Lay out the lines between the one containing "This screenshot has width=724, height=367." and the one containing "tap(856, 251)", inclusive, as a JSON list of strings, one string per line, skipping blank lines. Leave the pictures out of the answer.

Given data:
___

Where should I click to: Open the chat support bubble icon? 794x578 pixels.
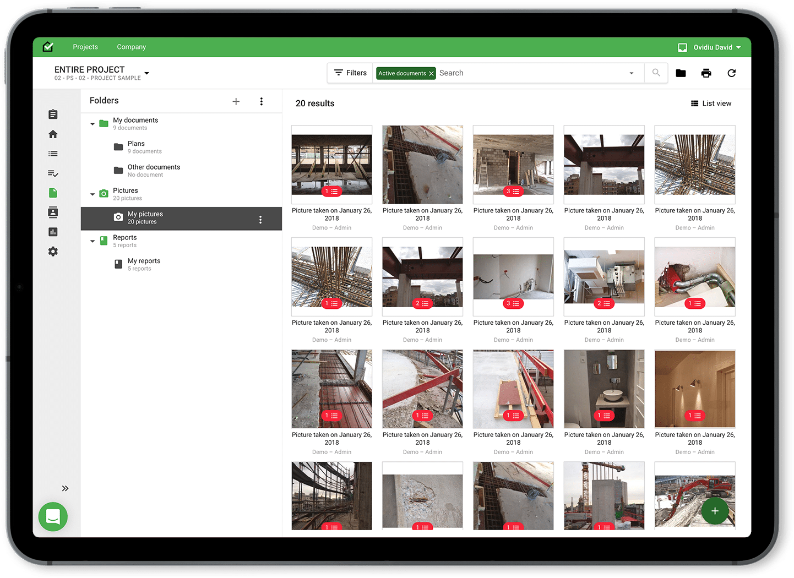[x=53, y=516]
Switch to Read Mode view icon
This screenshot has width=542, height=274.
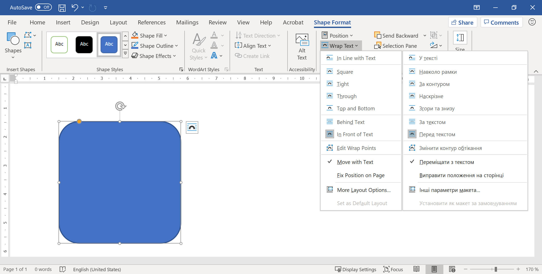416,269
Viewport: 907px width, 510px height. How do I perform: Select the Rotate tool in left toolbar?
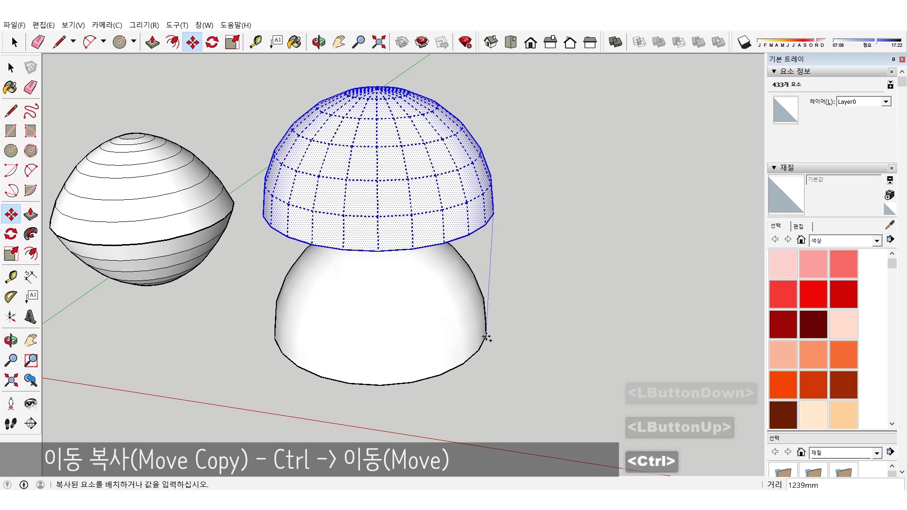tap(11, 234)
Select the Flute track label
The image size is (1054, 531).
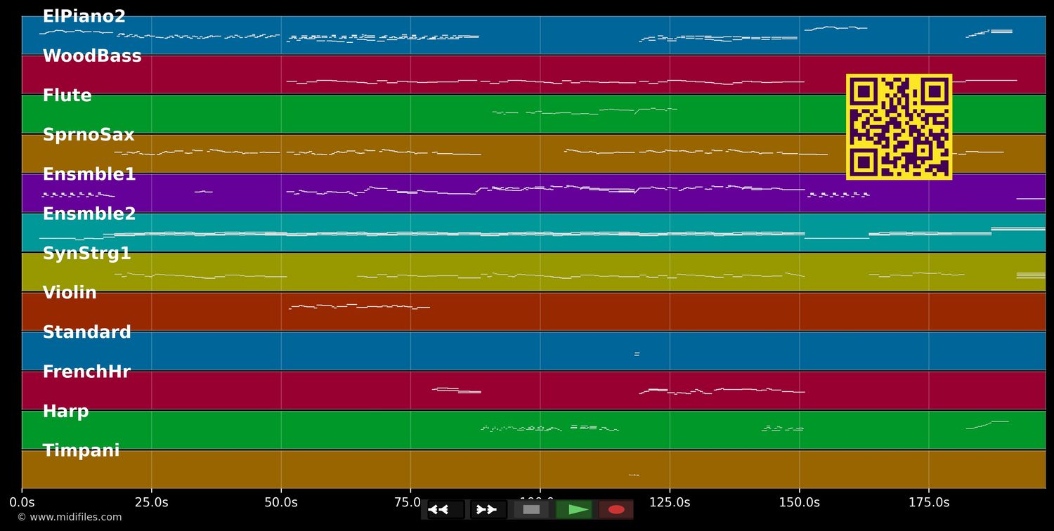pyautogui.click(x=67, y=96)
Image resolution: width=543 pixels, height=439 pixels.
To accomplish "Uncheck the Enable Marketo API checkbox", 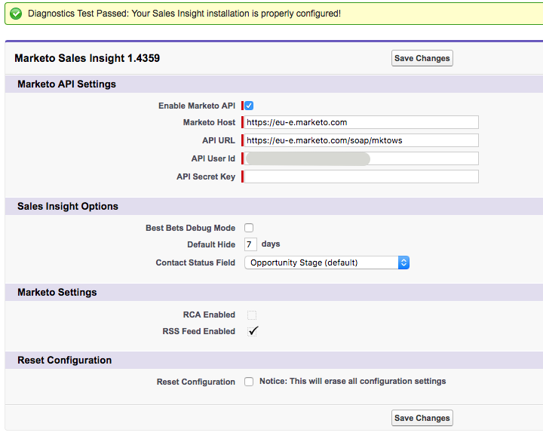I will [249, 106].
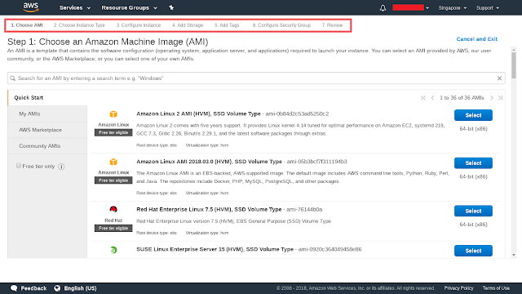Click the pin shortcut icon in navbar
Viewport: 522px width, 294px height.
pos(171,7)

___

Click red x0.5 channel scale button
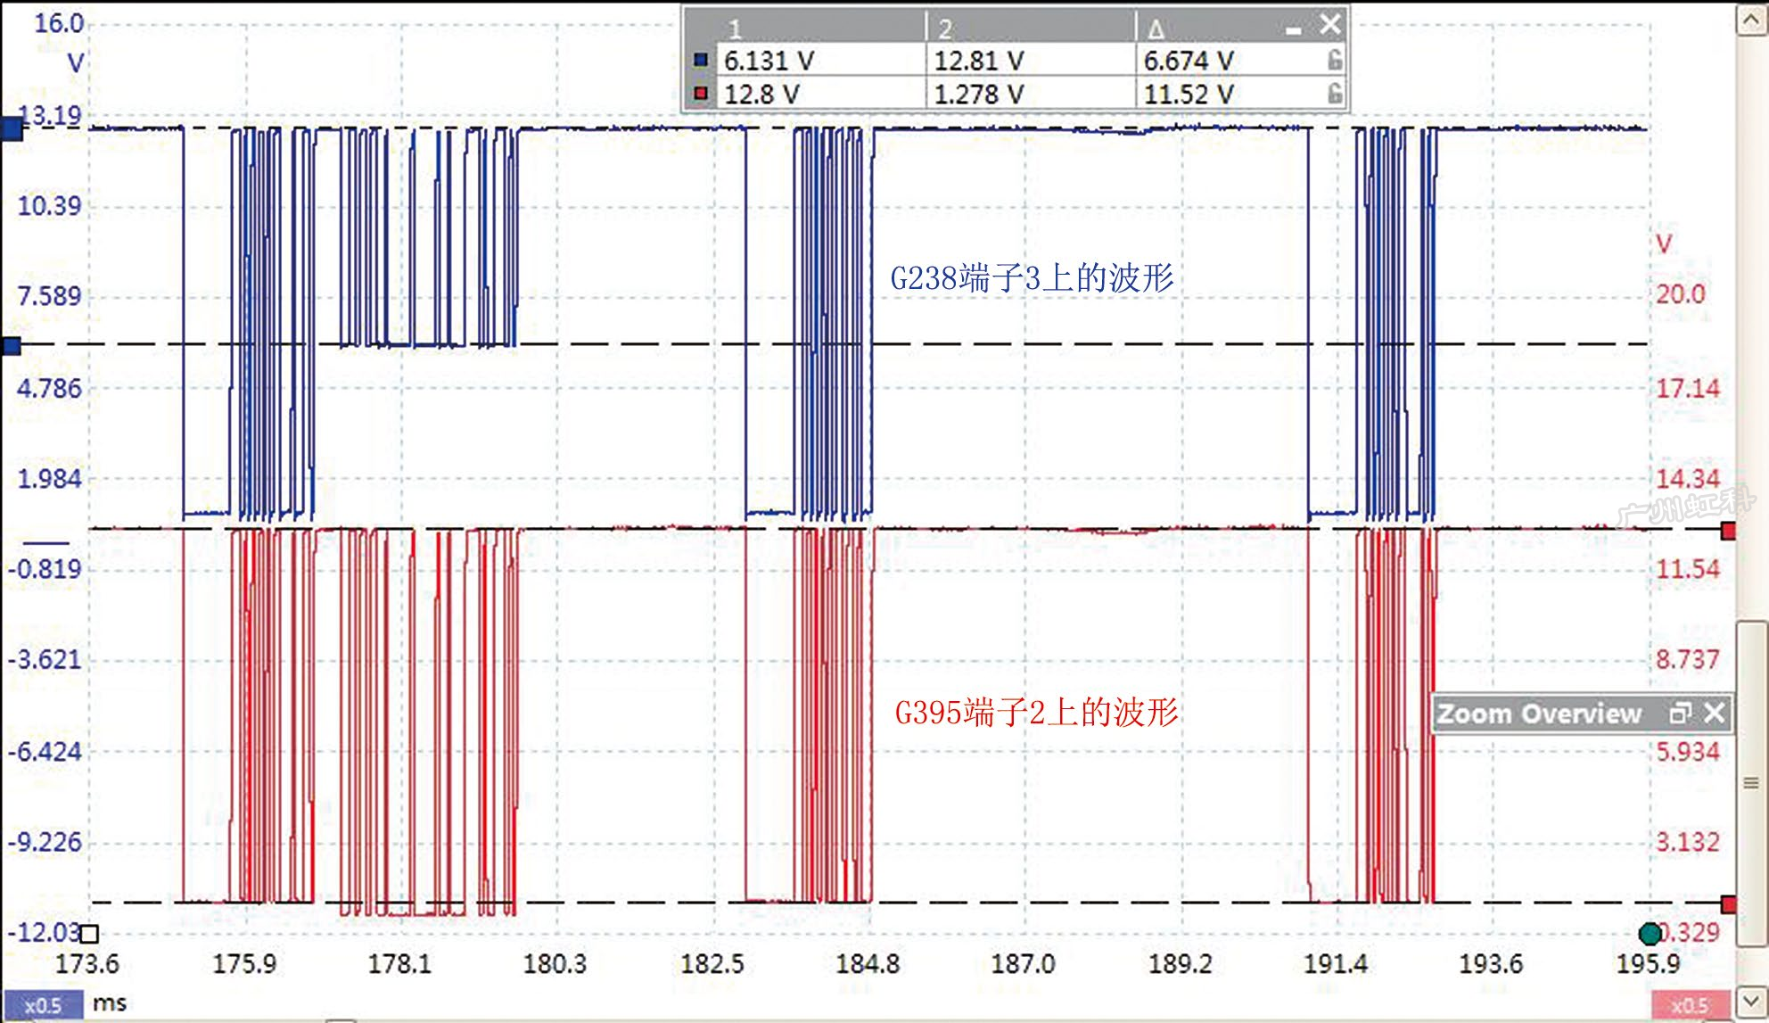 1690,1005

___

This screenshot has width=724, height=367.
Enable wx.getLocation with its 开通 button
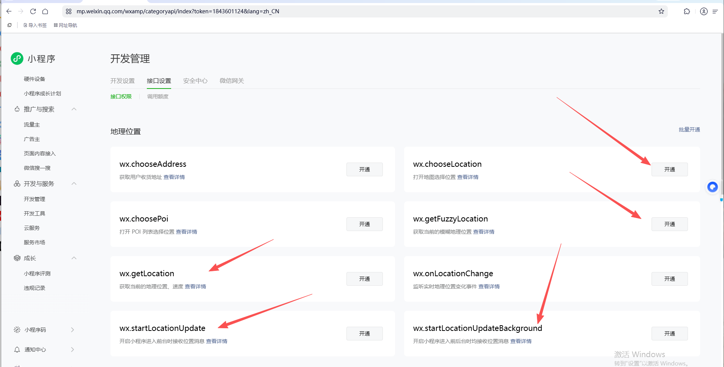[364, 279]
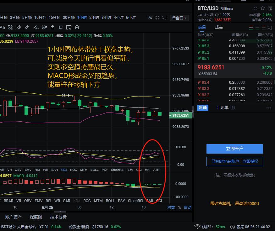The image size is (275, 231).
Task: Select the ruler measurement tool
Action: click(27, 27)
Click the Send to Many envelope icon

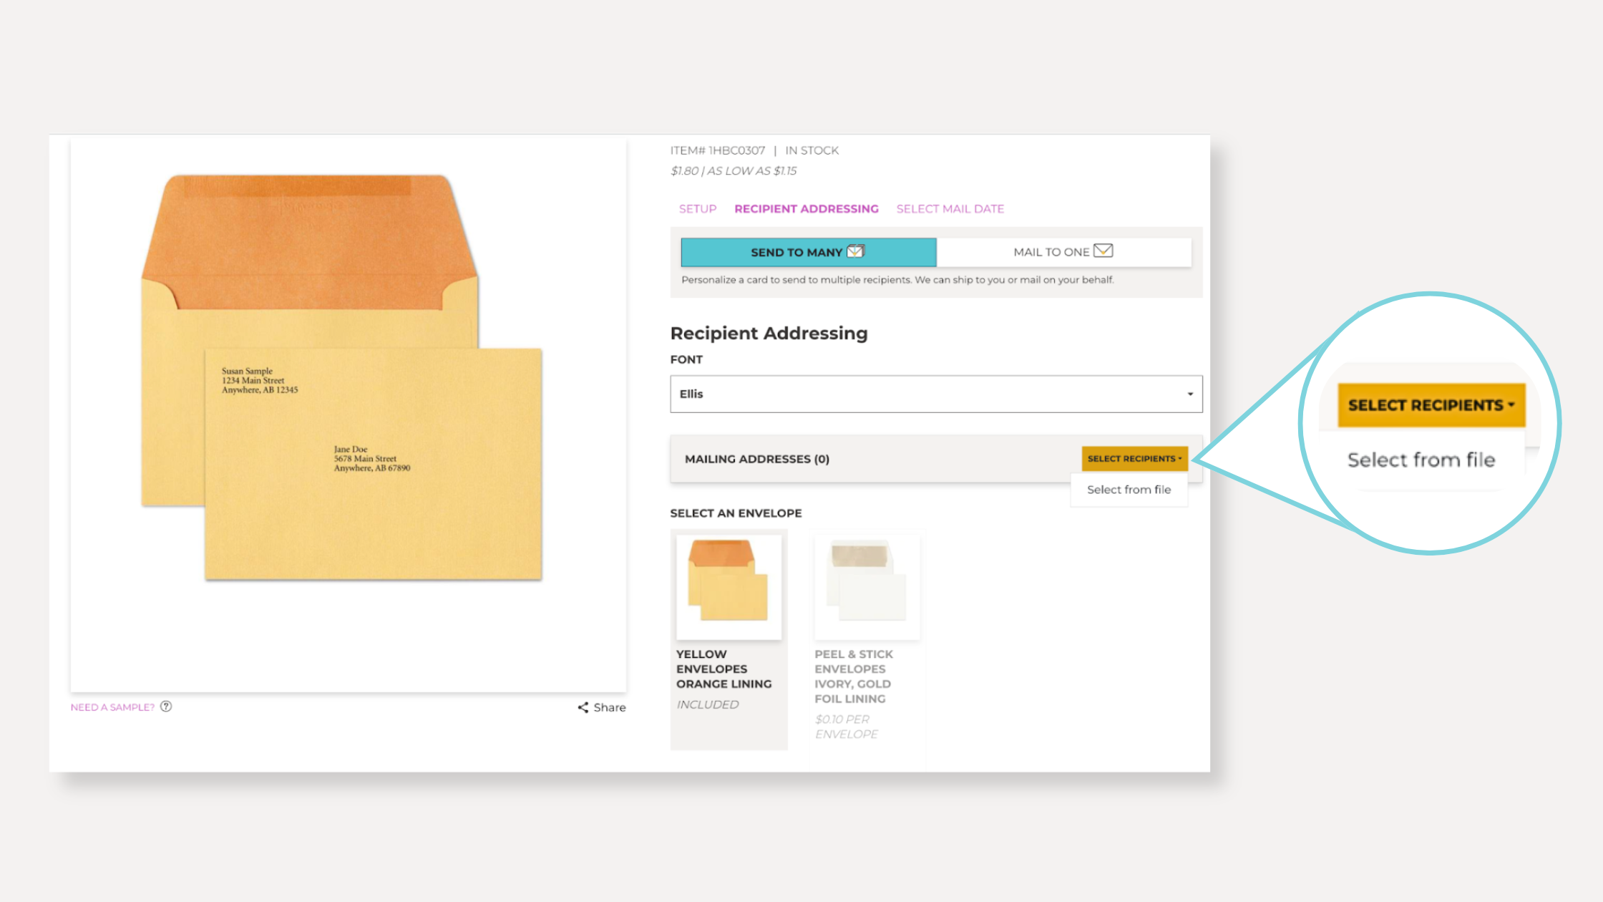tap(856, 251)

___

Correct answer:
[
  "This screenshot has width=724, height=367.",
  "Enable wx.getLocation with its 开通 button",
  "[364, 279]",
  "The image size is (275, 231).",
  "Task: Select the ruler measurement tool",
  "Action: click(27, 27)",
  "Click the Send to Many envelope icon",
  "tap(856, 251)"
]